THE INPUT
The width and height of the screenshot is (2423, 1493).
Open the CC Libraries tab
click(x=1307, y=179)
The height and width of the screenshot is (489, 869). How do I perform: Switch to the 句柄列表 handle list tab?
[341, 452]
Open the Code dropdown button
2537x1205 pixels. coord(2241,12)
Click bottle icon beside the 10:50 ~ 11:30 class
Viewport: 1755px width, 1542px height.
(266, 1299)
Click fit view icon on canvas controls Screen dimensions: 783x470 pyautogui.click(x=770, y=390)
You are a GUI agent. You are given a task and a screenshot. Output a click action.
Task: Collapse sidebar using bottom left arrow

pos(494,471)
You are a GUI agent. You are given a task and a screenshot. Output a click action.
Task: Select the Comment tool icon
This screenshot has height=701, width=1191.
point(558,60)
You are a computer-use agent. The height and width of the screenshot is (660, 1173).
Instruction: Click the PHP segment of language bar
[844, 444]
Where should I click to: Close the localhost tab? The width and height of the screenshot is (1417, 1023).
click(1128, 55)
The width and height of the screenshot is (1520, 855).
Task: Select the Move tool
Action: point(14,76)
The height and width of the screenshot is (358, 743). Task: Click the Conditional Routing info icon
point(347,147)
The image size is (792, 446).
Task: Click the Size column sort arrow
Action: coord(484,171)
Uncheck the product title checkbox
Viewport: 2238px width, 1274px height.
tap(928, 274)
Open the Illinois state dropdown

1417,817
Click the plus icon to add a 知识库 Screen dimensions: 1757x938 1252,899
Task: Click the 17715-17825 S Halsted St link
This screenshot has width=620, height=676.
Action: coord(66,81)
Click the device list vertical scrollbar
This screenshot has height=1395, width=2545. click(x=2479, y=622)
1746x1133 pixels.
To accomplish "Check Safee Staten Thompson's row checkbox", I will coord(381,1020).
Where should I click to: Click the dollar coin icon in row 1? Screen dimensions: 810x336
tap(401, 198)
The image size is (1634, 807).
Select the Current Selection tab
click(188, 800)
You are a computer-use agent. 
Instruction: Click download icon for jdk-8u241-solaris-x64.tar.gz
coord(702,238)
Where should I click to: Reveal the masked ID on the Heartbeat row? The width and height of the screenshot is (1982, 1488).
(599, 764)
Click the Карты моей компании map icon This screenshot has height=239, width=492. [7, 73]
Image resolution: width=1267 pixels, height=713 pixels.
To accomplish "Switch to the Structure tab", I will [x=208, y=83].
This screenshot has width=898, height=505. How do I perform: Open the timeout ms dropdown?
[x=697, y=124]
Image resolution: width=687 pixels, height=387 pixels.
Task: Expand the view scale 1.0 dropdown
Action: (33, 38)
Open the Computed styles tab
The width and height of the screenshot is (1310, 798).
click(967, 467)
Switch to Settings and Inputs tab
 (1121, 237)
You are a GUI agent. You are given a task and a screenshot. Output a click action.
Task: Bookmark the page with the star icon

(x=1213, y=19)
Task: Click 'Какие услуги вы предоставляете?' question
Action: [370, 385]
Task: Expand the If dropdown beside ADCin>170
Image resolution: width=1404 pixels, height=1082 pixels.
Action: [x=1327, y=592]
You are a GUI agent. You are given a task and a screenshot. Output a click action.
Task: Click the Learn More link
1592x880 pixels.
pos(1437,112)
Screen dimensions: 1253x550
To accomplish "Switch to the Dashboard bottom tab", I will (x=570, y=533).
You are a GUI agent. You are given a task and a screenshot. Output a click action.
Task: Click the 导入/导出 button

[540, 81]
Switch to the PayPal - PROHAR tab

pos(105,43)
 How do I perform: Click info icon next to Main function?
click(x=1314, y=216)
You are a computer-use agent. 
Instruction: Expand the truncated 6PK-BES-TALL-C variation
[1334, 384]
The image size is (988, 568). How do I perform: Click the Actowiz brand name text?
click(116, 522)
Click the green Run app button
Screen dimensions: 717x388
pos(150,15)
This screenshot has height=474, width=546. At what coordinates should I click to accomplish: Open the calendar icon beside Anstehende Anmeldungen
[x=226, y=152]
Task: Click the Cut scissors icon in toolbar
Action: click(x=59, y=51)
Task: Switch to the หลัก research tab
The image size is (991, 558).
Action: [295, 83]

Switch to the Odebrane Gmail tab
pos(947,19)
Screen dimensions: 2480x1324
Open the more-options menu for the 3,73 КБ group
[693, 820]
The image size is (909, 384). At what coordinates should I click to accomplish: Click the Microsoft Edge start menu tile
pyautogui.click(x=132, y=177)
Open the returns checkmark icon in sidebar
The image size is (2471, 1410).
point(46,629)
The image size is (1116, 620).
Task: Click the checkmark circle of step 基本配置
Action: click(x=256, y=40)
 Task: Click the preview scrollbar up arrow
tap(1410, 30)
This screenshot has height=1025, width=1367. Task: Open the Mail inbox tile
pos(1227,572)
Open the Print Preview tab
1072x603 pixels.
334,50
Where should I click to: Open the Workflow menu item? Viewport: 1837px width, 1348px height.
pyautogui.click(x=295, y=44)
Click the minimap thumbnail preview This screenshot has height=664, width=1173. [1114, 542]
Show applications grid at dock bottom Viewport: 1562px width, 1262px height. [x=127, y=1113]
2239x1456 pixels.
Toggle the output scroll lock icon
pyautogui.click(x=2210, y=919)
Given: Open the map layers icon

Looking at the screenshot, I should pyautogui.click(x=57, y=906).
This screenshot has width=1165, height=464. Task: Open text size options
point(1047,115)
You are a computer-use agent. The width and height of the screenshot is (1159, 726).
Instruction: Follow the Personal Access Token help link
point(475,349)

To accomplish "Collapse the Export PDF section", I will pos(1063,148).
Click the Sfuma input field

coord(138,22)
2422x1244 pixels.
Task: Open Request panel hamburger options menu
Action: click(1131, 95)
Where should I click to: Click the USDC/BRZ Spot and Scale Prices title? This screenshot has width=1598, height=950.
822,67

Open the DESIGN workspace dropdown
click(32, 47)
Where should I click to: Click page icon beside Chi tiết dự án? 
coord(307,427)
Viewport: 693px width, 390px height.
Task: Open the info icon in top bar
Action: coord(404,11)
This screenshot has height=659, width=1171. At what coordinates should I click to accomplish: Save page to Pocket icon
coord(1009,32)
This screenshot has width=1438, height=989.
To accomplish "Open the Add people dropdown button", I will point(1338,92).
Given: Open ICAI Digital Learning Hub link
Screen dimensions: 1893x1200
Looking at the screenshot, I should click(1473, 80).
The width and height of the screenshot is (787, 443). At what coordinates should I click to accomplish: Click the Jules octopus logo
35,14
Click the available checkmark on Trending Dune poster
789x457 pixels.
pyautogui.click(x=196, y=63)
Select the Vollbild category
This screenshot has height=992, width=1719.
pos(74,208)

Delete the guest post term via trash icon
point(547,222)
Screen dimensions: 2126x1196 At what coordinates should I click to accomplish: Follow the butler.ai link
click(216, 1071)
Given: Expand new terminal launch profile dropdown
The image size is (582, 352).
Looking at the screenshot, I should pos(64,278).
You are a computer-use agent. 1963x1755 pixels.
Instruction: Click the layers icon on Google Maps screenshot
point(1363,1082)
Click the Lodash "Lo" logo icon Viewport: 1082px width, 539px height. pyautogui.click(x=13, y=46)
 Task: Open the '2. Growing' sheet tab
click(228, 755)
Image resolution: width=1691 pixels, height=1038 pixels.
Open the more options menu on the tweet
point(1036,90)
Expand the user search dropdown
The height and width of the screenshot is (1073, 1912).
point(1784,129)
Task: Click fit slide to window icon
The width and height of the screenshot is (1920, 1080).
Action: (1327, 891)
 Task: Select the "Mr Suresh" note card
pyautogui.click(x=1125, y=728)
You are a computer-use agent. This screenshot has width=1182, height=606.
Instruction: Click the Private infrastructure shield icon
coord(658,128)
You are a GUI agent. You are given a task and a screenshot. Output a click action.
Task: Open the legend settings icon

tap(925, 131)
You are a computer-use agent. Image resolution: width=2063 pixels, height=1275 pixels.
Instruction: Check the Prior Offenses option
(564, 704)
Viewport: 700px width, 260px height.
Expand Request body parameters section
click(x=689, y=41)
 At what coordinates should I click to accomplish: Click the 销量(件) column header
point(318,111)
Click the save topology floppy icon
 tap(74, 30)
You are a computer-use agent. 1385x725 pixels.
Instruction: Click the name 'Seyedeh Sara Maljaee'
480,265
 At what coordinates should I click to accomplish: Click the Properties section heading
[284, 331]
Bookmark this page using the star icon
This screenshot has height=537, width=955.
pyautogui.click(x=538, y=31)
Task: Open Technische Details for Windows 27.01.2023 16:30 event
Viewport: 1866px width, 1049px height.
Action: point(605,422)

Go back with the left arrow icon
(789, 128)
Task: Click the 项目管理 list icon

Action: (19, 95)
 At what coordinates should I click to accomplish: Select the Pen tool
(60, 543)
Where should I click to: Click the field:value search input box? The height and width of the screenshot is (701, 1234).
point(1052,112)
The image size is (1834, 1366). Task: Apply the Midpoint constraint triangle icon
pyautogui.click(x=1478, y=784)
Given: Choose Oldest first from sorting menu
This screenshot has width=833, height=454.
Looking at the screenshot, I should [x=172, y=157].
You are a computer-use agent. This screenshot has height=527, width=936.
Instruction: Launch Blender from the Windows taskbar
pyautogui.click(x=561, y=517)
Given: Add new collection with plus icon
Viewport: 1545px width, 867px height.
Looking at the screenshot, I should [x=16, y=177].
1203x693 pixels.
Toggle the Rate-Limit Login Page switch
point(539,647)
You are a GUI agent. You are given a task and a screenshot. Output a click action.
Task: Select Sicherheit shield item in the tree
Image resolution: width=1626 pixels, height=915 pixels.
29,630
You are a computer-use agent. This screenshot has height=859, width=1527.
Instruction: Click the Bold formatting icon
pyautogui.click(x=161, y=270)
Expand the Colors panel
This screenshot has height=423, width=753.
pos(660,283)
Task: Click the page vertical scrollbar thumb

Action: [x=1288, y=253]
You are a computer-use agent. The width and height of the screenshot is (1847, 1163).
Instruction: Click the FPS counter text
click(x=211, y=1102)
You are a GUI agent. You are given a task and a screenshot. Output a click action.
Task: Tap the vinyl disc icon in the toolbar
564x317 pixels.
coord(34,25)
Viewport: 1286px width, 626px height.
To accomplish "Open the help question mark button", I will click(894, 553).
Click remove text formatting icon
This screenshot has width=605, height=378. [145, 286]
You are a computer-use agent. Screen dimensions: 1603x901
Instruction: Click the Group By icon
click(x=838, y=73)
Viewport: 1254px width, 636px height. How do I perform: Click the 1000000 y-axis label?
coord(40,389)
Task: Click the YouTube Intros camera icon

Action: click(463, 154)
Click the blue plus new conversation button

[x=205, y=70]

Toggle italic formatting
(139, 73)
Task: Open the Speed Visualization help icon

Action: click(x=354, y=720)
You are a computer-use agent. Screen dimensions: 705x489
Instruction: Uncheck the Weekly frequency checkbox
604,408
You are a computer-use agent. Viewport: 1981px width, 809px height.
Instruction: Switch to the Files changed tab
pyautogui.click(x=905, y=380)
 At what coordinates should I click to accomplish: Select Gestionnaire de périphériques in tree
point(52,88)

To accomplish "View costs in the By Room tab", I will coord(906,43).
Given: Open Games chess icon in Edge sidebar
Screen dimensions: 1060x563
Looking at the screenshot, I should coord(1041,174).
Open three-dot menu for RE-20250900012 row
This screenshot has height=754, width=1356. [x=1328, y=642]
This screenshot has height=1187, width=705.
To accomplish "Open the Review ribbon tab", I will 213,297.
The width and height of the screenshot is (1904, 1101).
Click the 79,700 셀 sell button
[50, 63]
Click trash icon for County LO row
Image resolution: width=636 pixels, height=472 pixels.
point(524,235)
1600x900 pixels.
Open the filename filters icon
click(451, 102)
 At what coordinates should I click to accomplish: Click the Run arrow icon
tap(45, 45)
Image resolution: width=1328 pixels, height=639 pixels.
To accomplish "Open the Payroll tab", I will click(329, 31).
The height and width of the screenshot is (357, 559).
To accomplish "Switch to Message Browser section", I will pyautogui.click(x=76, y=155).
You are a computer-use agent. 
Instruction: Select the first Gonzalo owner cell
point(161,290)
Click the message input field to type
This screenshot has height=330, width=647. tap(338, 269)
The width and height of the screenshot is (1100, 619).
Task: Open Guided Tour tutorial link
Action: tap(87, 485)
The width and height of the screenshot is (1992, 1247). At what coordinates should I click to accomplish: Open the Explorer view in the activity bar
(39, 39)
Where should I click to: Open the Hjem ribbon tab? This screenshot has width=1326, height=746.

WHAT IS EXPECTED
Where does the word "ribbon" appear in the listing above? Copy every line that holds it.

TASK SOLUTION
To accomplish "Open the Review ribbon tab", I will 213,297.
Where should I click to: Open the Hjem ribbon tab? This screenshot has width=1326, height=746.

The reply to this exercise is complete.